**Provided information:**

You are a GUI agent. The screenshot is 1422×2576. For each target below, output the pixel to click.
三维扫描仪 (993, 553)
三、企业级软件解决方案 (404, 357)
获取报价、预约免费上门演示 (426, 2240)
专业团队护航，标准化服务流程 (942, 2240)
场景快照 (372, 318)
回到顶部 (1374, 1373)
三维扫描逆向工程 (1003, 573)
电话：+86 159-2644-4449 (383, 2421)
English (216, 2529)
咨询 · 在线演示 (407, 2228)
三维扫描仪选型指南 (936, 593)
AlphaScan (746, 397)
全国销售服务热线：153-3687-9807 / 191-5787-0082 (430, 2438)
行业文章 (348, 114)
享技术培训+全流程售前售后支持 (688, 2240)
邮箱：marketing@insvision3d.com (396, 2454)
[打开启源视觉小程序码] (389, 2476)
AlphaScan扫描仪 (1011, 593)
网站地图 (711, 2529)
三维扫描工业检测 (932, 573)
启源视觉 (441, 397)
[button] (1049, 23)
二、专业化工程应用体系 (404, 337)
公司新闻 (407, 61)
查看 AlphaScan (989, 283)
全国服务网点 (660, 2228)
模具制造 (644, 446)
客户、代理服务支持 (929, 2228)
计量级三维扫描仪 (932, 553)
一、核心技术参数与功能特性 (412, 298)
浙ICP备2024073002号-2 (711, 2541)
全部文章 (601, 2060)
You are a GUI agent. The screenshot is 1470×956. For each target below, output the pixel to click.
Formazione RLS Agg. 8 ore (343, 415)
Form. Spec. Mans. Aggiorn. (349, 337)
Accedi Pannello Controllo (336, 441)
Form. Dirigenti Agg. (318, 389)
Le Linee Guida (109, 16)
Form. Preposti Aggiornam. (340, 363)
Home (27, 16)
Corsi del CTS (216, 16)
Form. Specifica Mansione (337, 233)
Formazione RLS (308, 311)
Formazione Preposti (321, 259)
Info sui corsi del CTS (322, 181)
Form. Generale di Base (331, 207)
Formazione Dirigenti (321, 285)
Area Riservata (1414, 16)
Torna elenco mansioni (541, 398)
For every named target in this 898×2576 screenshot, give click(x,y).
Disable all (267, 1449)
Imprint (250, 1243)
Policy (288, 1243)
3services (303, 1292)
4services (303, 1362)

**Aim of the task:** Would you output the material above once more, exactly as given?

**Result of this exercise:**
You are a GUI agent. The screenshot is 1422×2576. For each target below, output the pixel to click.
三维扫描仪 (993, 553)
三、企业级软件解决方案 (404, 357)
获取报价、预约免费上门演示 (426, 2240)
专业团队护航，标准化服务流程 (942, 2240)
场景快照 (372, 318)
回到顶部 (1374, 1373)
三维扫描逆向工程 (1003, 573)
电话：+86 159-2644-4449 (383, 2421)
English (216, 2529)
咨询 · 在线演示 (407, 2228)
三维扫描仪选型指南 (936, 593)
AlphaScan (746, 397)
全国销售服务热线：153-3687-9807 / 191-5787-0082 (430, 2438)
行业文章 (348, 114)
享技术培训+全流程售前售后支持 (688, 2240)
邮箱：marketing@insvision3d.com (396, 2454)
[打开启源视觉小程序码] (389, 2476)
AlphaScan扫描仪 (1011, 593)
网站地图 (711, 2529)
三维扫描工业检测 (932, 573)
启源视觉 (441, 397)
[button] (1049, 23)
二、专业化工程应用体系 (404, 337)
公司新闻 (407, 61)
查看 AlphaScan (989, 283)
全国服务网点 (660, 2228)
模具制造 (644, 446)
客户、代理服务支持 (929, 2228)
计量级三维扫描仪 (932, 553)
一、核心技术参数与功能特性 (412, 298)
浙ICP备2024073002号-2 (711, 2541)
全部文章 (601, 2060)
You are a GUI agent. The screenshot is 1470×956. For each target below, output the pixel to click.
Formazione RLS Agg. 8 ore (343, 415)
Form. Spec. Mans. Aggiorn. (349, 337)
Accedi Pannello Controllo (336, 441)
Form. Dirigenti Agg. (318, 389)
Le Linee Guida (109, 16)
Form. Preposti Aggiornam. (340, 363)
Home (27, 16)
Corsi del CTS (216, 16)
Form. Specifica Mansione (337, 233)
Formazione RLS (308, 311)
Formazione Preposti (321, 259)
Info sui corsi del CTS (322, 181)
Form. Generale di Base (331, 207)
Formazione Dirigenti (321, 285)
Area Riservata (1414, 16)
Torna elenco mansioni (541, 398)
For every named target in this 898×2576 screenshot, give click(x,y).
Disable all (267, 1449)
Imprint (250, 1243)
Policy (288, 1243)
3services (303, 1292)
4services (303, 1362)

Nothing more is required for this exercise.